### TASK REQUIREMENTS:
Write out each entry again. Keep every word exactly as it is.

### EXTRACTED INFORMATION:
──────

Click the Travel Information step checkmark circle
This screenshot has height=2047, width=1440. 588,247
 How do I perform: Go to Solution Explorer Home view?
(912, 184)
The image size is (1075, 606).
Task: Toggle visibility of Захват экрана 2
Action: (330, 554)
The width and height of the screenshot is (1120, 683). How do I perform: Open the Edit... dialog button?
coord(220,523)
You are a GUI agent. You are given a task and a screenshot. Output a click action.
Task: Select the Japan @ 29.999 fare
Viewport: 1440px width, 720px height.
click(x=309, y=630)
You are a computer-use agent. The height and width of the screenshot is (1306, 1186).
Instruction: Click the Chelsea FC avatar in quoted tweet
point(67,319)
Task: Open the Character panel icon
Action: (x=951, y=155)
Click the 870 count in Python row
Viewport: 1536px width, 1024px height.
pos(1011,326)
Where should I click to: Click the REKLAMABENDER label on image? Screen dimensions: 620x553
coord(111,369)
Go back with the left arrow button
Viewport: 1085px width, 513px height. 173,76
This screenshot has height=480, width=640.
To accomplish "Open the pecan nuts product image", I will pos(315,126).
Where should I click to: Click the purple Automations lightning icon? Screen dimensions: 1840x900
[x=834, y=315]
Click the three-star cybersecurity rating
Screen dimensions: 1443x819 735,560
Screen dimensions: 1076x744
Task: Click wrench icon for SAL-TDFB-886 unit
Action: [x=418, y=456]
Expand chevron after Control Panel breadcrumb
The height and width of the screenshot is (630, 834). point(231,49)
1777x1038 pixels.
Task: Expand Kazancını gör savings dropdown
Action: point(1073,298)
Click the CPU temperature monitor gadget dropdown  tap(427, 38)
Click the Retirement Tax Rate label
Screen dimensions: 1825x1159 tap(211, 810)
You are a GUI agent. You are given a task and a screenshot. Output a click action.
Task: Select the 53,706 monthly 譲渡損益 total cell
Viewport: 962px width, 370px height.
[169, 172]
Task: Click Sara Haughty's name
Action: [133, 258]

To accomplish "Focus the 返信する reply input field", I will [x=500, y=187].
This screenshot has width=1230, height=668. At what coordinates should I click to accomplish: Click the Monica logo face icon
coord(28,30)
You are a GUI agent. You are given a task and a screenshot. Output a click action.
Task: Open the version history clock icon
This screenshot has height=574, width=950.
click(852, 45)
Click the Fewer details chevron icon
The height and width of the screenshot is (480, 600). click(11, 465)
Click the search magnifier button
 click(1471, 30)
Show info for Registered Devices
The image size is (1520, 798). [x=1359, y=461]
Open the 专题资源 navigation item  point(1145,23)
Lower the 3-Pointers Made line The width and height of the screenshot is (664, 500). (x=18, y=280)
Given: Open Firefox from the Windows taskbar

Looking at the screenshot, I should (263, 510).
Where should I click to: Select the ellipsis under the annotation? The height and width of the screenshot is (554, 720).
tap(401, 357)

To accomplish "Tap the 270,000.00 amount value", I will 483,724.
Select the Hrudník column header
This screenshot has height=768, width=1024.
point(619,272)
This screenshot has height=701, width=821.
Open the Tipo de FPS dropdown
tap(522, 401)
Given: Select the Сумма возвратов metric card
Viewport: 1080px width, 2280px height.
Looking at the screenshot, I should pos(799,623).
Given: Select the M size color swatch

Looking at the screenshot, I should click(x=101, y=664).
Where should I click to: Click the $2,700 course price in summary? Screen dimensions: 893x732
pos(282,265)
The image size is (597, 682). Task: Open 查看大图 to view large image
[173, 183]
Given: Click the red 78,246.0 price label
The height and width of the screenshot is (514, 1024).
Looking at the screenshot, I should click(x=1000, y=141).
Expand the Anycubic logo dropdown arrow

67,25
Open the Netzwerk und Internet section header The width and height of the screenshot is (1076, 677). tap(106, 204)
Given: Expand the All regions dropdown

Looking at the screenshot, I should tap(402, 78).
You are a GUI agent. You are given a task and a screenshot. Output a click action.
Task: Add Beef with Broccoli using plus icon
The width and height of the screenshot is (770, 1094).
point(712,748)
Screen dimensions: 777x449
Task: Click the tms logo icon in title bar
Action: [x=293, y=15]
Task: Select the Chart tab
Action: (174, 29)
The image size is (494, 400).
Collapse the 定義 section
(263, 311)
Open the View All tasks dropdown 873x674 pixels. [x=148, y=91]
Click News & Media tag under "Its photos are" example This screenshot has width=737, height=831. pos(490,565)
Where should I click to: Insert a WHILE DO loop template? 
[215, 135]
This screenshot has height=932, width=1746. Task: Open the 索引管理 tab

──────

### TASK RESPONSE:
Click the Travel Information step checkmark circle
This screenshot has height=2047, width=1440. 588,247
 How do I perform: Go to Solution Explorer Home view?
(912, 184)
The image size is (1075, 606).
Task: Toggle visibility of Захват экрана 2
Action: (330, 554)
The width and height of the screenshot is (1120, 683). How do I perform: Open the Edit... dialog button?
coord(220,523)
You are a GUI agent. You are given a task and a screenshot. Output a click action.
Task: Select the Japan @ 29.999 fare
Viewport: 1440px width, 720px height.
click(x=309, y=630)
You are a computer-use agent. The height and width of the screenshot is (1306, 1186).
Instruction: Click the Chelsea FC avatar in quoted tweet
point(67,319)
Task: Open the Character panel icon
Action: (x=951, y=155)
Click the 870 count in Python row
Viewport: 1536px width, 1024px height.
pos(1011,326)
Where should I click to: Click the REKLAMABENDER label on image? Screen dimensions: 620x553
coord(111,369)
Go back with the left arrow button
Viewport: 1085px width, 513px height. 173,76
This screenshot has height=480, width=640.
To accomplish "Open the pecan nuts product image", I will pos(315,126).
Where should I click to: Click the purple Automations lightning icon? Screen dimensions: 1840x900
[x=834, y=315]
Click the three-star cybersecurity rating
Screen dimensions: 1443x819 735,560
Screen dimensions: 1076x744
Task: Click wrench icon for SAL-TDFB-886 unit
Action: [x=418, y=456]
Expand chevron after Control Panel breadcrumb
The height and width of the screenshot is (630, 834). point(231,49)
1777x1038 pixels.
Task: Expand Kazancını gör savings dropdown
Action: point(1073,298)
Click the CPU temperature monitor gadget dropdown  tap(427, 38)
Click the Retirement Tax Rate label
Screen dimensions: 1825x1159 tap(211, 810)
You are a GUI agent. You are given a task and a screenshot. Output a click action.
Task: Select the 53,706 monthly 譲渡損益 total cell
Viewport: 962px width, 370px height.
[169, 172]
Task: Click Sara Haughty's name
Action: [133, 258]

To accomplish "Focus the 返信する reply input field", I will [x=500, y=187].
This screenshot has width=1230, height=668. At what coordinates should I click to accomplish: Click the Monica logo face icon
coord(28,30)
You are a GUI agent. You are given a task and a screenshot. Output a click action.
Task: Open the version history clock icon
This screenshot has height=574, width=950.
click(852, 45)
Click the Fewer details chevron icon
The height and width of the screenshot is (480, 600). click(11, 465)
Click the search magnifier button
 click(1471, 30)
Show info for Registered Devices
The image size is (1520, 798). [x=1359, y=461]
Open the 专题资源 navigation item  point(1145,23)
Lower the 3-Pointers Made line The width and height of the screenshot is (664, 500). (x=18, y=280)
Given: Open Firefox from the Windows taskbar

Looking at the screenshot, I should (263, 510).
Where should I click to: Select the ellipsis under the annotation? The height and width of the screenshot is (554, 720).
tap(401, 357)

To accomplish "Tap the 270,000.00 amount value", I will 483,724.
Select the Hrudník column header
This screenshot has height=768, width=1024.
point(619,272)
This screenshot has height=701, width=821.
Open the Tipo de FPS dropdown
tap(522, 401)
Given: Select the Сумма возвратов metric card
Viewport: 1080px width, 2280px height.
Looking at the screenshot, I should pos(799,623).
Given: Select the M size color swatch

Looking at the screenshot, I should click(x=101, y=664).
Where should I click to: Click the $2,700 course price in summary? Screen dimensions: 893x732
pos(282,265)
The image size is (597, 682). Task: Open 查看大图 to view large image
[173, 183]
Given: Click the red 78,246.0 price label
The height and width of the screenshot is (514, 1024).
Looking at the screenshot, I should click(x=1000, y=141).
Expand the Anycubic logo dropdown arrow

67,25
Open the Netzwerk und Internet section header The width and height of the screenshot is (1076, 677). tap(106, 204)
Given: Expand the All regions dropdown

Looking at the screenshot, I should tap(402, 78).
You are a GUI agent. You are given a task and a screenshot. Output a click action.
Task: Add Beef with Broccoli using plus icon
The width and height of the screenshot is (770, 1094).
point(712,748)
Screen dimensions: 777x449
Task: Click the tms logo icon in title bar
Action: [x=293, y=15]
Task: Select the Chart tab
Action: (174, 29)
The image size is (494, 400).
Collapse the 定義 section
(263, 311)
Open the View All tasks dropdown 873x674 pixels. [x=148, y=91]
Click News & Media tag under "Its photos are" example This screenshot has width=737, height=831. pos(490,565)
Where should I click to: Insert a WHILE DO loop template? 
[215, 135]
This screenshot has height=932, width=1746. Task: Open the 索引管理 tab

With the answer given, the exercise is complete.